[Word and element pointing data]
++++++++++++++++++++

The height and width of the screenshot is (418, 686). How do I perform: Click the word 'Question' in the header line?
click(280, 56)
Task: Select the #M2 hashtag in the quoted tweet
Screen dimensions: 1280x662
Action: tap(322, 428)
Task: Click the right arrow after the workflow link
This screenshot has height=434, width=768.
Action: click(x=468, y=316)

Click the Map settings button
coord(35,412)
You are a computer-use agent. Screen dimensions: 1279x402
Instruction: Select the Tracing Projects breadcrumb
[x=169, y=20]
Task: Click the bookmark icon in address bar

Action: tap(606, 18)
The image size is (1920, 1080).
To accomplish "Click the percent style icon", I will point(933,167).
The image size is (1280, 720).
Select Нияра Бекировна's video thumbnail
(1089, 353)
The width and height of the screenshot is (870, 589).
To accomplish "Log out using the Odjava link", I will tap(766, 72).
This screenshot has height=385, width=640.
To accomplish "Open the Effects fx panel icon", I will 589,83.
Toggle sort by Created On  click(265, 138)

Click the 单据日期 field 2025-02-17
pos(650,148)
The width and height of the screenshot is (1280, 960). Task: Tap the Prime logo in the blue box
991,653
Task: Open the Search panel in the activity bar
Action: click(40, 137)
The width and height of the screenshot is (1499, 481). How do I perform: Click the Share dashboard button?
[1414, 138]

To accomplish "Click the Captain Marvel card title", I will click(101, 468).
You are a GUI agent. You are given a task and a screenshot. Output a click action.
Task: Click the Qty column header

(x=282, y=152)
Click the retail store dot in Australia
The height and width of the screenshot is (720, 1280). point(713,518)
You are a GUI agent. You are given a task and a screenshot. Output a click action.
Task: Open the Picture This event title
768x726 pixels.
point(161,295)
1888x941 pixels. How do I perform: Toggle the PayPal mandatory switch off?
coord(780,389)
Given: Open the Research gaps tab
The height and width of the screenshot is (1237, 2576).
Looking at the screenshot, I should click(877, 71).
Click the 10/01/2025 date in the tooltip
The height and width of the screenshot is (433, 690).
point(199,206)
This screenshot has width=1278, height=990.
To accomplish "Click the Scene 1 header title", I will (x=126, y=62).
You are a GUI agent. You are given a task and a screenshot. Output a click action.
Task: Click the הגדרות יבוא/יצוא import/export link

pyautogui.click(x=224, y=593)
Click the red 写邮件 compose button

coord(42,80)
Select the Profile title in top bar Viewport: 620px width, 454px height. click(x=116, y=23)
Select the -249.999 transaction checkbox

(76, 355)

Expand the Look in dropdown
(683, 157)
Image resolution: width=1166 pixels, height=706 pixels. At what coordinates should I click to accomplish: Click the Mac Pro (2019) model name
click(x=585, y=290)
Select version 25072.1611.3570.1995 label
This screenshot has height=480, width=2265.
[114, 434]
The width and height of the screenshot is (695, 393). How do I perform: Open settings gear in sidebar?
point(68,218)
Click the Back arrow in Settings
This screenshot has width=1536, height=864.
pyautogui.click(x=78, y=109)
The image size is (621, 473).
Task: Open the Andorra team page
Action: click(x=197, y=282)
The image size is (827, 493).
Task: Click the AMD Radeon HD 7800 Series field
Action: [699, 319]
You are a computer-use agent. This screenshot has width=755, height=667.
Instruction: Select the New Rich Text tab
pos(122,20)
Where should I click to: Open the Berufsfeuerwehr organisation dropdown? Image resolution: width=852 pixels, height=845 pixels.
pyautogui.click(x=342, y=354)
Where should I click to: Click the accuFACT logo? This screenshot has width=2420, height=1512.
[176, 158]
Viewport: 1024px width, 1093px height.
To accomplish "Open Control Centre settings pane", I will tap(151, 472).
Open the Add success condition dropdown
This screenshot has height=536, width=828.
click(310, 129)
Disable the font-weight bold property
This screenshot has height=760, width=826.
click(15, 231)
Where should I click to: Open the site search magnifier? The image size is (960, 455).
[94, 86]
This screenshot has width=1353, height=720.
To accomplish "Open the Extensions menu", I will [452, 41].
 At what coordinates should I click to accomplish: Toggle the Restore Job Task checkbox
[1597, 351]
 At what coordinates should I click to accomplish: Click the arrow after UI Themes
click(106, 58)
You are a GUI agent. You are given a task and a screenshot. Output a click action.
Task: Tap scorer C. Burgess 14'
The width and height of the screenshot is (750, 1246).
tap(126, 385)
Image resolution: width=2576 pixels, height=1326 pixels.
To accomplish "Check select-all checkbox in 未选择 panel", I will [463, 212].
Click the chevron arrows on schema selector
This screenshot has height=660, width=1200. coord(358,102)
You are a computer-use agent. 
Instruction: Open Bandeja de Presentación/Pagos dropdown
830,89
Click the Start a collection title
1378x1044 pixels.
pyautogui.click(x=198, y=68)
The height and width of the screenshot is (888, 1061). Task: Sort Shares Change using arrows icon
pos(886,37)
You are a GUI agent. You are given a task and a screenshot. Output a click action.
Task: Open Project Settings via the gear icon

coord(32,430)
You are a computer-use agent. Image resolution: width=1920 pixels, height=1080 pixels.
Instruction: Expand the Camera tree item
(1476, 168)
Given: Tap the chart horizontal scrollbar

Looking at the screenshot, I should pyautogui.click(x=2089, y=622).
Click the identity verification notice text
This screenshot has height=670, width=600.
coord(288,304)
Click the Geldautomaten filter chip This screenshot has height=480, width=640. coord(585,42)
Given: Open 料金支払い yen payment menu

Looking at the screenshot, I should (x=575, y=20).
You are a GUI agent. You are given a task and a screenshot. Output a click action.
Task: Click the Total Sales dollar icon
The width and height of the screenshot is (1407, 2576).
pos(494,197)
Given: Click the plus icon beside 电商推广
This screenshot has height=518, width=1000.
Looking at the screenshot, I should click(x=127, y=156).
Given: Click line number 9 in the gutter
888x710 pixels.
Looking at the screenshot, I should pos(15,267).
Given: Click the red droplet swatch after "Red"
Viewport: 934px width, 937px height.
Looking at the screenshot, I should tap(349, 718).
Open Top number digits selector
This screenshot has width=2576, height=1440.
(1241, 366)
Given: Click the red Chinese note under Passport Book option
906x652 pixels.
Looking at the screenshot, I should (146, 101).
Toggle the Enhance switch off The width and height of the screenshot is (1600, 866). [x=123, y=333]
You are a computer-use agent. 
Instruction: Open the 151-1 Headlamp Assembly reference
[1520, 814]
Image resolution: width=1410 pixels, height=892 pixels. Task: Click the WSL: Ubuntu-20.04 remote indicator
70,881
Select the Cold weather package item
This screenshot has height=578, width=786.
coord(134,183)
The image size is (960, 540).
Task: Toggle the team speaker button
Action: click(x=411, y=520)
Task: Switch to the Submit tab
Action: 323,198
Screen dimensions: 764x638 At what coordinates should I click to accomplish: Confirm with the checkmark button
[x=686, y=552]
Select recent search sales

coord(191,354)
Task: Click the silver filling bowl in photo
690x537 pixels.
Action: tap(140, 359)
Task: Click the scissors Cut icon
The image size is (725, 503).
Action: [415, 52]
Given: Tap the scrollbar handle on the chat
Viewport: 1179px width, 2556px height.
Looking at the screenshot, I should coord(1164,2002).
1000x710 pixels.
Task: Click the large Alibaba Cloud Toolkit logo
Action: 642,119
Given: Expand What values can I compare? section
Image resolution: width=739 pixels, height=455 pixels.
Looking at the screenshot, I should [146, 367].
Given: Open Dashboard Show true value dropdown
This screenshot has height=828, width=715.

++++++++++++++++++++

WHAT YOU SHOULD DO: Reproduce all of the data above line for line, keeping every character unchanged.

SOLUTION TO THIS PROBLEM:
The height and width of the screenshot is (418, 686). How do I perform: Click the word 'Question' in the header line?
click(280, 56)
Task: Select the #M2 hashtag in the quoted tweet
Screen dimensions: 1280x662
Action: tap(322, 428)
Task: Click the right arrow after the workflow link
This screenshot has height=434, width=768.
Action: click(x=468, y=316)

Click the Map settings button
coord(35,412)
You are a computer-use agent. Screen dimensions: 1279x402
Instruction: Select the Tracing Projects breadcrumb
[x=169, y=20]
Task: Click the bookmark icon in address bar

Action: tap(606, 18)
The image size is (1920, 1080).
To accomplish "Click the percent style icon", I will point(933,167).
The image size is (1280, 720).
Select Нияра Бекировна's video thumbnail
(1089, 353)
The width and height of the screenshot is (870, 589).
To accomplish "Log out using the Odjava link", I will tap(766, 72).
This screenshot has height=385, width=640.
To accomplish "Open the Effects fx panel icon", I will 589,83.
Toggle sort by Created On  click(265, 138)

Click the 单据日期 field 2025-02-17
pos(650,148)
The width and height of the screenshot is (1280, 960). Task: Tap the Prime logo in the blue box
991,653
Task: Open the Search panel in the activity bar
Action: click(40, 137)
The width and height of the screenshot is (1499, 481). How do I perform: Click the Share dashboard button?
[1414, 138]

To accomplish "Click the Captain Marvel card title", I will click(101, 468).
You are a GUI agent. You are given a task and a screenshot. Output a click action.
Task: Click the Qty column header

(x=282, y=152)
Click the retail store dot in Australia
The height and width of the screenshot is (720, 1280). point(713,518)
You are a GUI agent. You are given a task and a screenshot. Output a click action.
Task: Open the Picture This event title
768x726 pixels.
point(161,295)
1888x941 pixels. How do I perform: Toggle the PayPal mandatory switch off?
coord(780,389)
Given: Open the Research gaps tab
The height and width of the screenshot is (1237, 2576).
Looking at the screenshot, I should click(877, 71).
Click the 10/01/2025 date in the tooltip
The height and width of the screenshot is (433, 690).
point(199,206)
This screenshot has width=1278, height=990.
To accomplish "Click the Scene 1 header title", I will (x=126, y=62).
You are a GUI agent. You are given a task and a screenshot. Output a click action.
Task: Click the הגדרות יבוא/יצוא import/export link

pyautogui.click(x=224, y=593)
Click the red 写邮件 compose button

coord(42,80)
Select the Profile title in top bar Viewport: 620px width, 454px height. click(x=116, y=23)
Select the -249.999 transaction checkbox

(76, 355)

Expand the Look in dropdown
(683, 157)
Image resolution: width=1166 pixels, height=706 pixels. At what coordinates should I click to accomplish: Click the Mac Pro (2019) model name
click(x=585, y=290)
Select version 25072.1611.3570.1995 label
This screenshot has height=480, width=2265.
[114, 434]
The width and height of the screenshot is (695, 393). How do I perform: Open settings gear in sidebar?
point(68,218)
Click the Back arrow in Settings
This screenshot has width=1536, height=864.
pyautogui.click(x=78, y=109)
The image size is (621, 473).
Task: Open the Andorra team page
Action: click(x=197, y=282)
The image size is (827, 493).
Task: Click the AMD Radeon HD 7800 Series field
Action: [699, 319]
You are a computer-use agent. This screenshot has width=755, height=667.
Instruction: Select the New Rich Text tab
pos(122,20)
Where should I click to: Open the Berufsfeuerwehr organisation dropdown? Image resolution: width=852 pixels, height=845 pixels.
pyautogui.click(x=342, y=354)
Where should I click to: Click the accuFACT logo? This screenshot has width=2420, height=1512.
[176, 158]
Viewport: 1024px width, 1093px height.
To accomplish "Open Control Centre settings pane", I will tap(151, 472).
Open the Add success condition dropdown
This screenshot has height=536, width=828.
click(310, 129)
Disable the font-weight bold property
This screenshot has height=760, width=826.
click(15, 231)
Where should I click to: Open the site search magnifier? The image size is (960, 455).
[94, 86]
This screenshot has width=1353, height=720.
To accomplish "Open the Extensions menu", I will [452, 41].
 At what coordinates should I click to accomplish: Toggle the Restore Job Task checkbox
[1597, 351]
 At what coordinates should I click to accomplish: Click the arrow after UI Themes
click(106, 58)
You are a GUI agent. You are given a task and a screenshot. Output a click action.
Task: Tap scorer C. Burgess 14'
The width and height of the screenshot is (750, 1246).
tap(126, 385)
Image resolution: width=2576 pixels, height=1326 pixels.
To accomplish "Check select-all checkbox in 未选择 panel", I will [463, 212].
Click the chevron arrows on schema selector
This screenshot has height=660, width=1200. coord(358,102)
You are a computer-use agent. 
Instruction: Open Bandeja de Presentación/Pagos dropdown
830,89
Click the Start a collection title
1378x1044 pixels.
pyautogui.click(x=198, y=68)
The height and width of the screenshot is (888, 1061). Task: Sort Shares Change using arrows icon
pos(886,37)
You are a GUI agent. You are given a task and a screenshot. Output a click action.
Task: Open Project Settings via the gear icon

coord(32,430)
You are a computer-use agent. Image resolution: width=1920 pixels, height=1080 pixels.
Instruction: Expand the Camera tree item
(1476, 168)
Given: Tap the chart horizontal scrollbar

Looking at the screenshot, I should pyautogui.click(x=2089, y=622).
Click the identity verification notice text
This screenshot has height=670, width=600.
coord(288,304)
Click the Geldautomaten filter chip This screenshot has height=480, width=640. coord(585,42)
Given: Open 料金支払い yen payment menu

Looking at the screenshot, I should (x=575, y=20).
You are a GUI agent. You are given a task and a screenshot. Output a click action.
Task: Click the Total Sales dollar icon
The width and height of the screenshot is (1407, 2576).
pos(494,197)
Given: Click the plus icon beside 电商推广
This screenshot has height=518, width=1000.
Looking at the screenshot, I should click(x=127, y=156).
Given: Click line number 9 in the gutter
888x710 pixels.
Looking at the screenshot, I should pos(15,267).
Given: Click the red droplet swatch after "Red"
Viewport: 934px width, 937px height.
Looking at the screenshot, I should tap(349, 718).
Open Top number digits selector
This screenshot has width=2576, height=1440.
(1241, 366)
Given: Click the red Chinese note under Passport Book option
906x652 pixels.
Looking at the screenshot, I should (146, 101).
Toggle the Enhance switch off The width and height of the screenshot is (1600, 866). [x=123, y=333]
You are a computer-use agent. 
Instruction: Open the 151-1 Headlamp Assembly reference
[1520, 814]
Image resolution: width=1410 pixels, height=892 pixels. Task: Click the WSL: Ubuntu-20.04 remote indicator
70,881
Select the Cold weather package item
This screenshot has height=578, width=786.
coord(134,183)
The image size is (960, 540).
Task: Toggle the team speaker button
Action: click(x=411, y=520)
Task: Switch to the Submit tab
Action: 323,198
Screen dimensions: 764x638 At what coordinates should I click to accomplish: Confirm with the checkmark button
[x=686, y=552]
Select recent search sales

coord(191,354)
Task: Click the silver filling bowl in photo
690x537 pixels.
Action: tap(140, 359)
Task: Click the scissors Cut icon
The image size is (725, 503).
Action: [415, 52]
Given: Tap the scrollbar handle on the chat
Viewport: 1179px width, 2556px height.
Looking at the screenshot, I should coord(1164,2002).
1000x710 pixels.
Task: Click the large Alibaba Cloud Toolkit logo
Action: 642,119
Given: Expand What values can I compare? section
Image resolution: width=739 pixels, height=455 pixels.
Looking at the screenshot, I should [146, 367].
Given: Open Dashboard Show true value dropdown
This screenshot has height=828, width=715.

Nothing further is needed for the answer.